The bad guys mean business, even if their actual plan makes no sense at all. The climax absolutely dwarfs the one in Avengers-- scarier, more dangerous, and playing out against a broader scope. The Phantom Zone crew is absolutely merciless, Faora being the real stand out, they just like killing people. The movie establishes that even though it only takes a couple months for a Kryptonian to really adjust to Earth conditions (and become a demi-god) they'd rather terra form the planet, murder every living creature on Earth, and be normal (Or maybe not? The movie is never clear on how the combination of yellow sun and lower gravity and atmosphere creates all the powers) because they're pretty dedicated to evil.
Henry Cavill is effective as Clark Kent/Superman given what he had to work with.
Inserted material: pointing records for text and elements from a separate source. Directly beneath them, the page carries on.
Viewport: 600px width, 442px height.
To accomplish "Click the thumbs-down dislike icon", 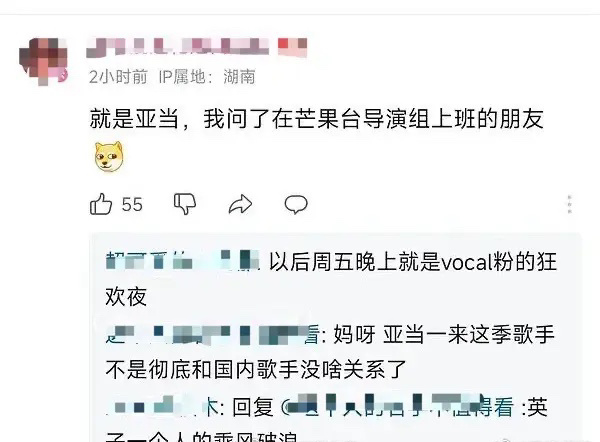I will pos(185,204).
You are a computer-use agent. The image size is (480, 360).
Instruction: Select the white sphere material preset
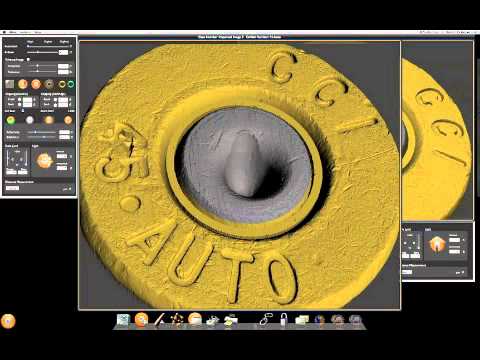coord(30,120)
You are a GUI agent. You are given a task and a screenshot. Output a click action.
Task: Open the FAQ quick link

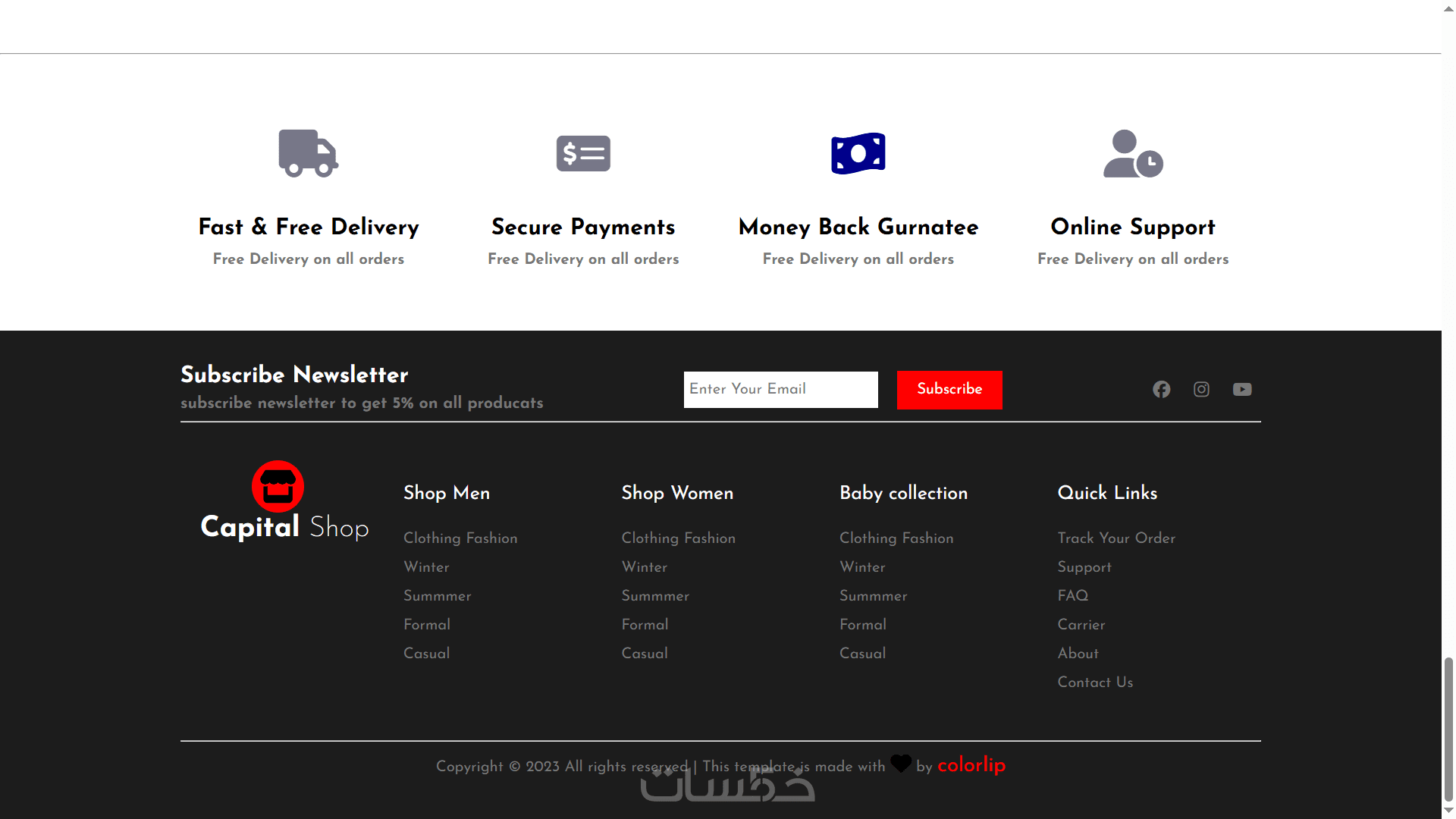1073,595
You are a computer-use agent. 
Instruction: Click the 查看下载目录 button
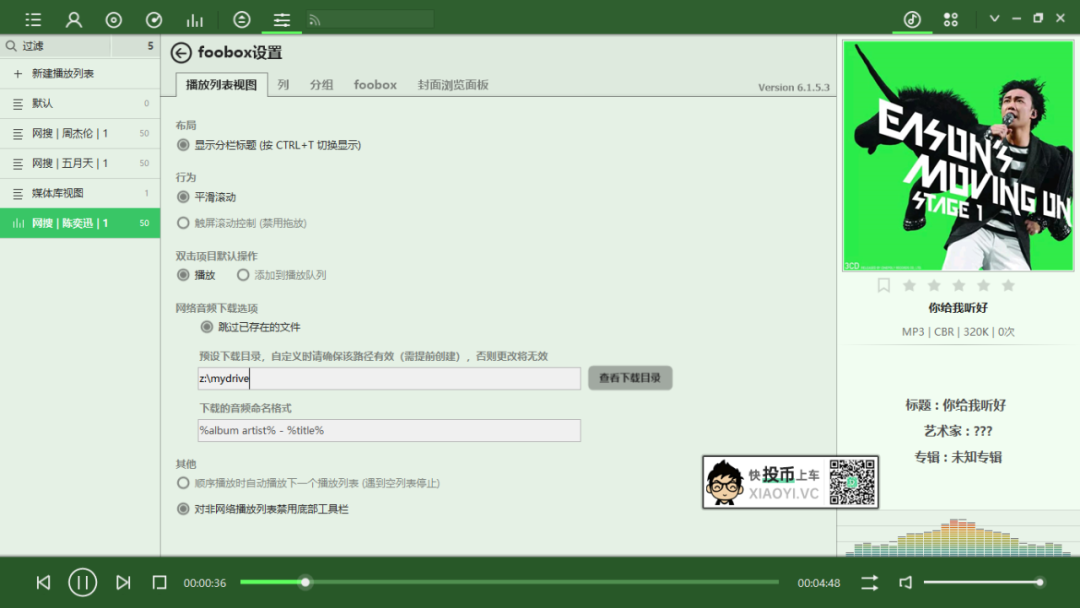630,377
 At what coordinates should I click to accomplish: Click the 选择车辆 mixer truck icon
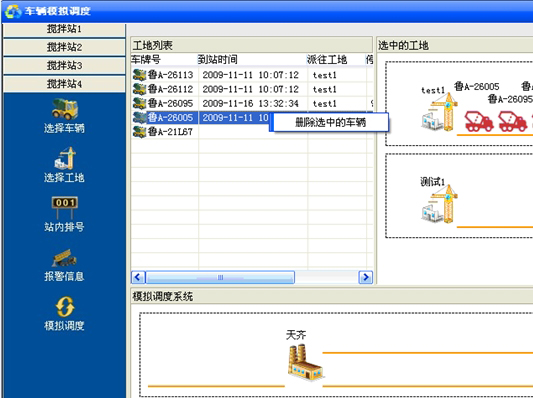[x=65, y=109]
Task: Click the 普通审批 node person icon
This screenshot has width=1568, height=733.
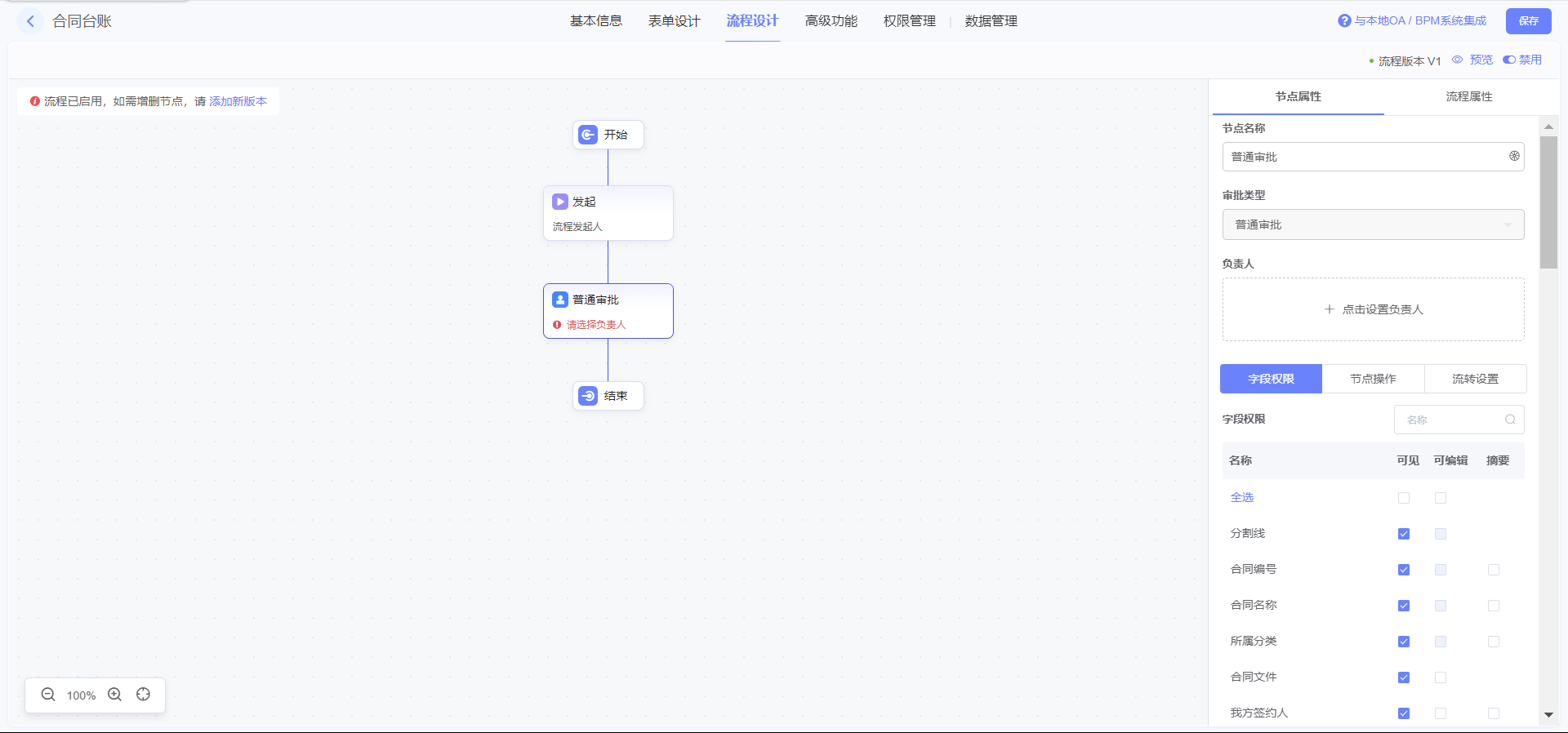Action: click(560, 300)
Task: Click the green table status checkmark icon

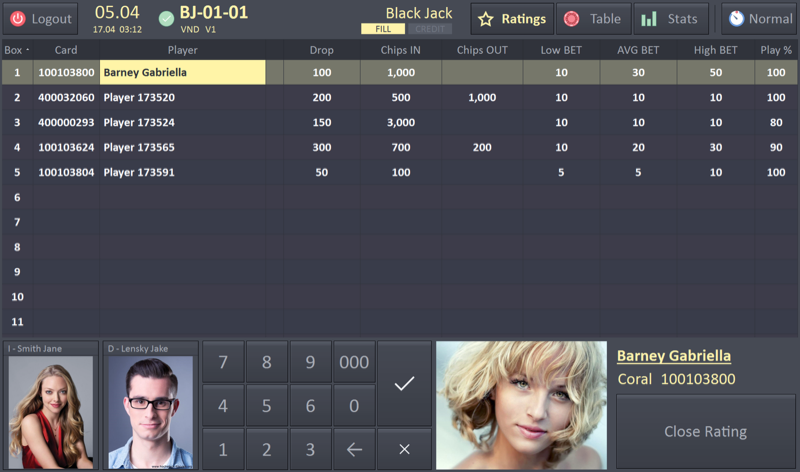Action: (166, 19)
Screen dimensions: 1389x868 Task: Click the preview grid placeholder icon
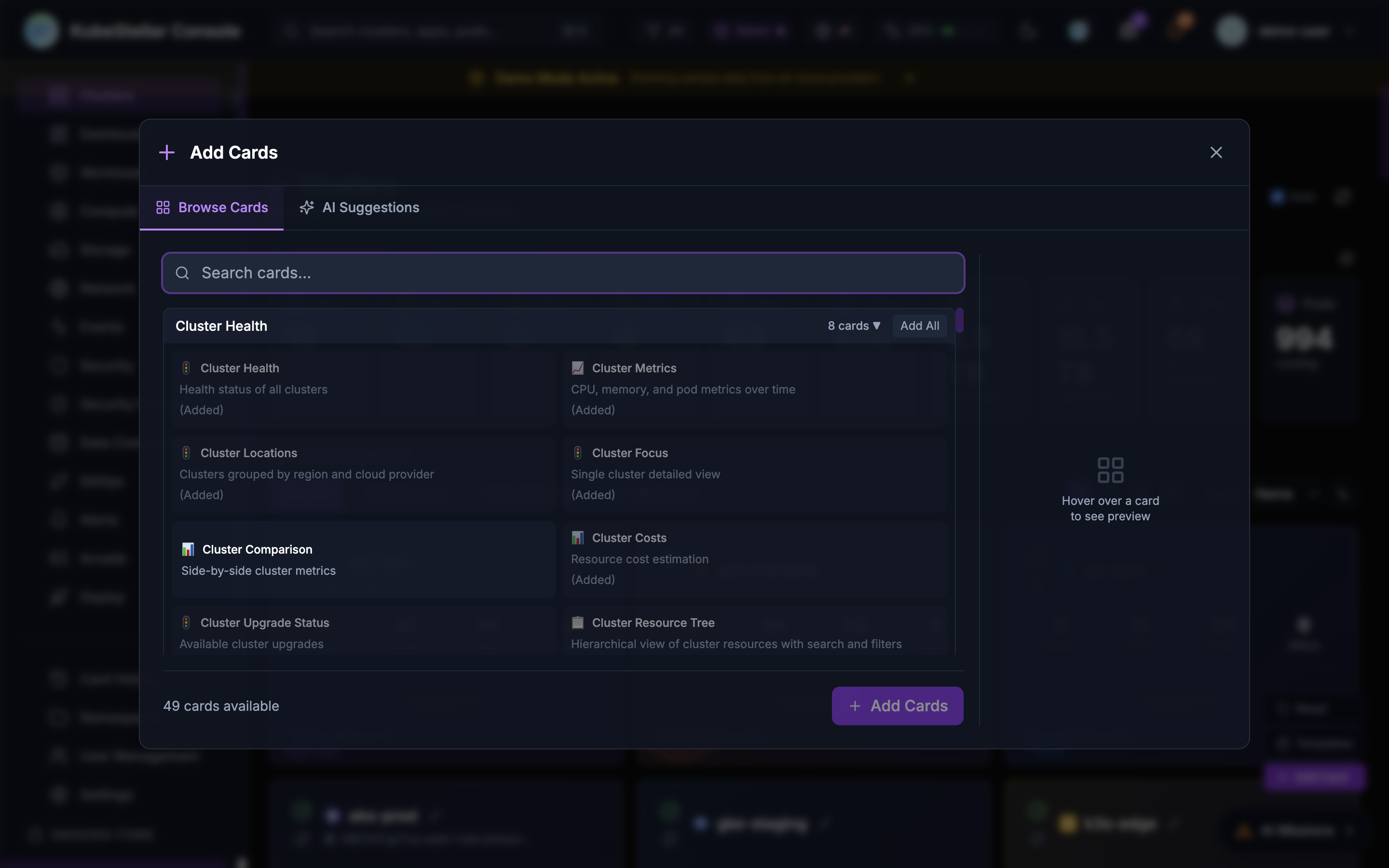point(1110,470)
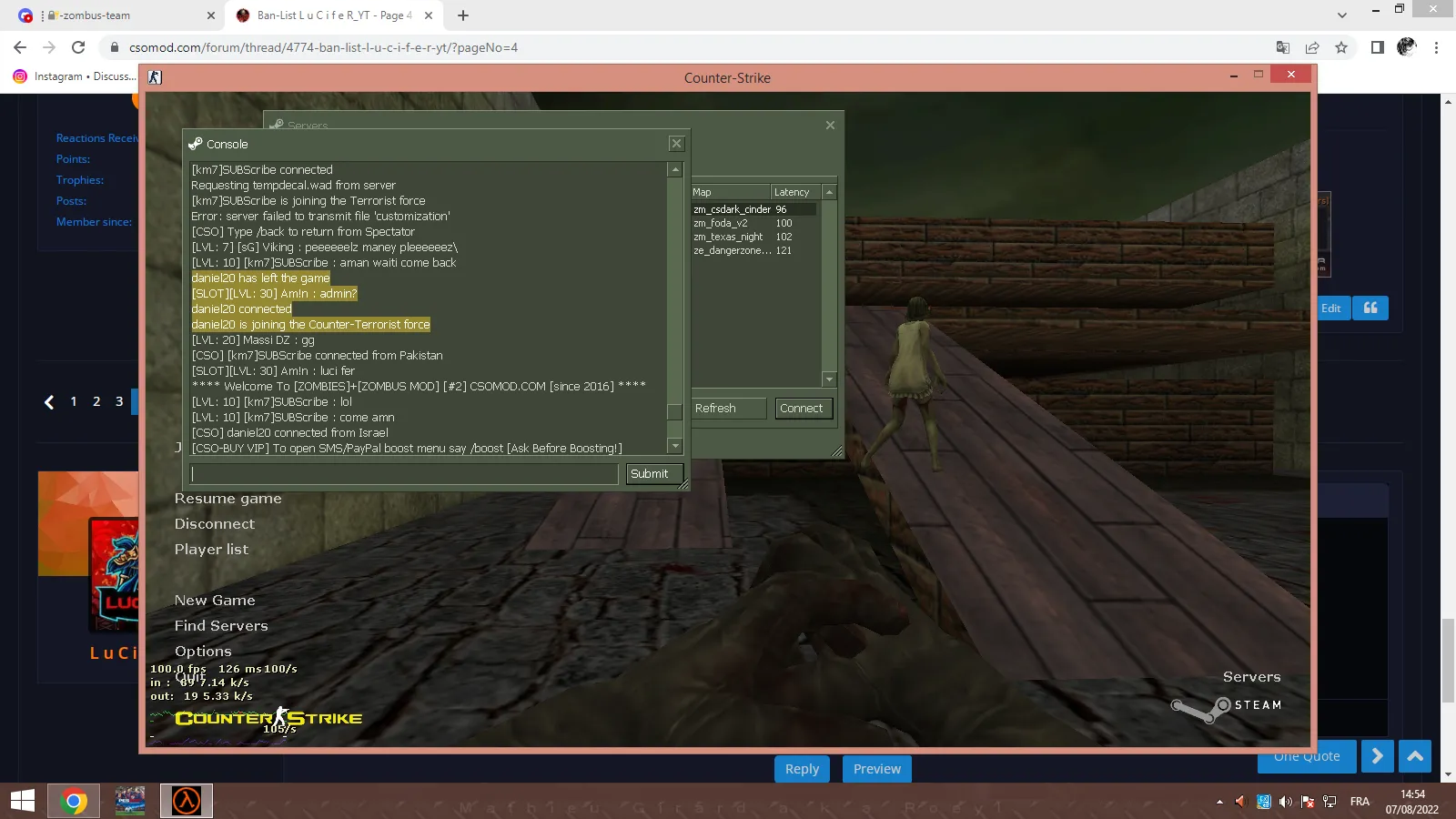Click the scroll-to-top arrow icon on forum
The image size is (1456, 819).
point(1415,756)
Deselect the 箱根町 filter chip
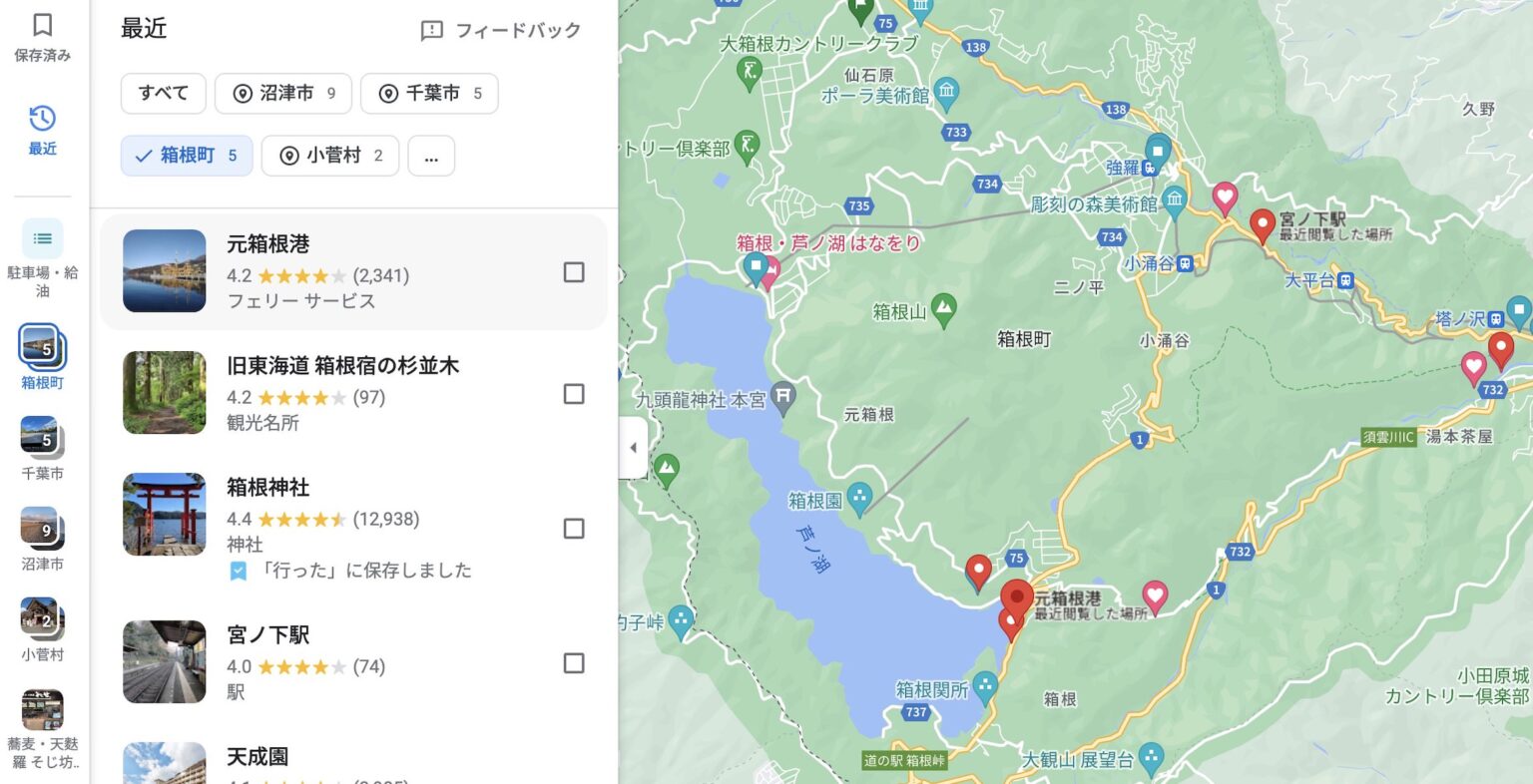 (187, 156)
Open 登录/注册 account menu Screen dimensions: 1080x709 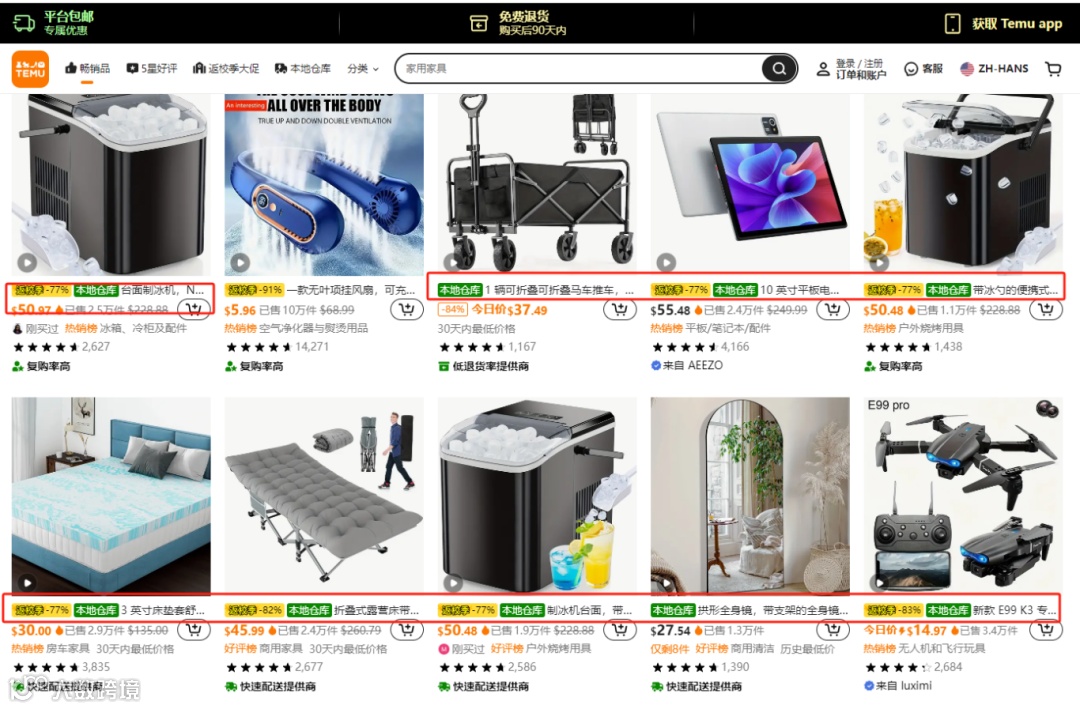coord(851,69)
The scene where he learns to control his flight is glorious, and the interview scene with Lois was the beginning of a great character moment. He has an easy charisma, and when he finally develops the self-assurance Christopher Reeve's Superman started with you can see his potential. Amy Adams' Lois Lane is in a bad spot, with very little to do and no time to explore her character in the least. They don't even get a first date! She's absolutely wonderful in a scene about halfway through where she's led about the Kryptonian ship by a ghost.
Michael Shannon's Zod perfectly epitomizes the movie's Yin and Yang. He gives a passionate and intense performance, trying to elevate mediocre material. We're told he's a friend of Jor-El, but the movie also tells us he's part of the machine: grown to defend Krypton without any thought for morality or convention. Single-minded of purpose and willing to do anything to achieve his goals. How were these guys friends again? Doesn't making the most important living Kryptonian a genocidal maniac who can't be reasoned with rob Kal-El's eventual decision of any tension or poignancy? Who cares? We gotta get to the next set piece here, fella.
For all the 1978 film's problems, it is a movie with epic sweep and bright optimism. From Brando's New Testament-by-way-of-Amazing Stories gravitas to Reeve and Kidder effortlessly flirting on the balcony it is a movie with bright, bold, lively characterizations that pop from the screen in their exuberance. It never fails to make me smile with it's lightness of tone, and depth of visual metaphor-- it is a great, focused, film. This film strives for realism at the expense of tone. You will believe a man can fly-- you'll just wonder why he'd want to. This review has come off a lot more negative than I intended. I was thoroughly entertained by most of this film, and there's the makings of a great Superman franchise. I think this film was so focused on not being your daddy's Superman that it forgot what was so cool about that character. There's a lot of potential here, but they haven't quite hit the sweet spot yet.